I hope he’s right. But it all depends on whether Biden wins on November 3.


A Theory of Voluntary Testing and Self-isolation in an Ongoing Pandemic

Really interesting NBER paper by Thomas Hellmann and Veikko Thiele arguing that easy home Covid testing will be a good idea even if the tests are somewhat less accurate than the professionally administered ones. Here’s the Abstract:

Thinking beyond Covid-19, there is a growing interest in what economic structures will be needed to face ongoing pandemics. In this paper we focus on the diagnostic problem and examine a new paradigm of voluntary self-testing by private individuals. People without symptoms face daily choices of either taking the risk of going out (to work and socialize), versus staying at home in self-isolation. Our theory shows that two types of people voluntary test themselves: those who otherwise would have self-isolated, and those who would have gone out indiscriminately. Our central insight is that the equilibrium infection risk falls when home-based testing becomes cheaper and easier to use, even if tests are not always accurate. Our results challenge the clinical mainstream view that diagnostic testing is a prerogative of the medical profession, and supports the notion that frequent self-testing is vital for an economy facing an ongoing pandemic.

Given that we will have to find a way of living with this virus, even after vaccines become available, more thinking like this is needed.


St Dolly

I’ve always admired Dolly Parton. Now the New Yorker has done her proud:

Parton’s politics, in the two-party sense, are a secret so well kept that her reticence on this score has become as integral to the living monument of her as her blond coiffure. In 1980, she had a starring role in the movie “9 to 5,” a hit comedy about mutinous women office workers which was further buoyed by her Oscar-nominated song of that title, but she carefully disavowed any “women’s lib”: “Not that I’m not for rights for everybody,” she told Rolling Stone. “I’m just sayin’ I didn’t want to get involved in a political thing. It’s just a funny, funny show.” In 2014, an interviewer brought up the famous girl-boss manual by the Facebook executive Sheryl Sandberg, and asked whether Parton had ever “leaned in.” Parton deflected the veiled test of feminist cred with a laugh: “I’ve leaned over. I’ve leaned forward. I don’t know what ‘leaned in’ is. Lean in to God.” In the summer of 2016, she caused a small stir among her fans when she expressed her willingness, in an interview with the Times, to throw in her lot with Hillary Clinton “if she gets it.” But those who were either pleased or incensed by this answer had assumed too much. Parton clarified that she hadn’t decided whom she was voting for, and she said that if she ever found an interest in politics she’d run herself: “I’ve got the hair for it, it’s huge, and they could always use more boobs in the race.”
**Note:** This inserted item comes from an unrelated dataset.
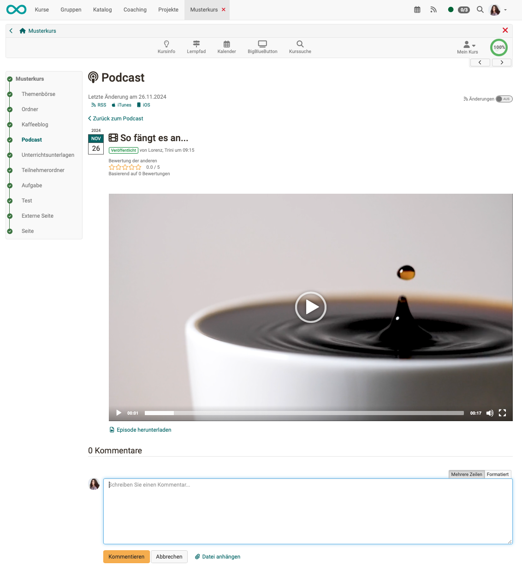The image size is (522, 571).
Task: Open the user avatar menu dropdown
Action: tap(498, 10)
Terry Wogan, the TV and radio star whom I always described during my time as the Observer‘s TV critic as the GLI or “Greatest Living Irishman” was once involved in a conversation about reincarnation. He was asked who or what would be like to be reincarnated as. “Dolly Parton’s accordion” was his wonderful answer.

Dolly is exactly the same age as me, I discover. She’s in rather better shape. But then she always was.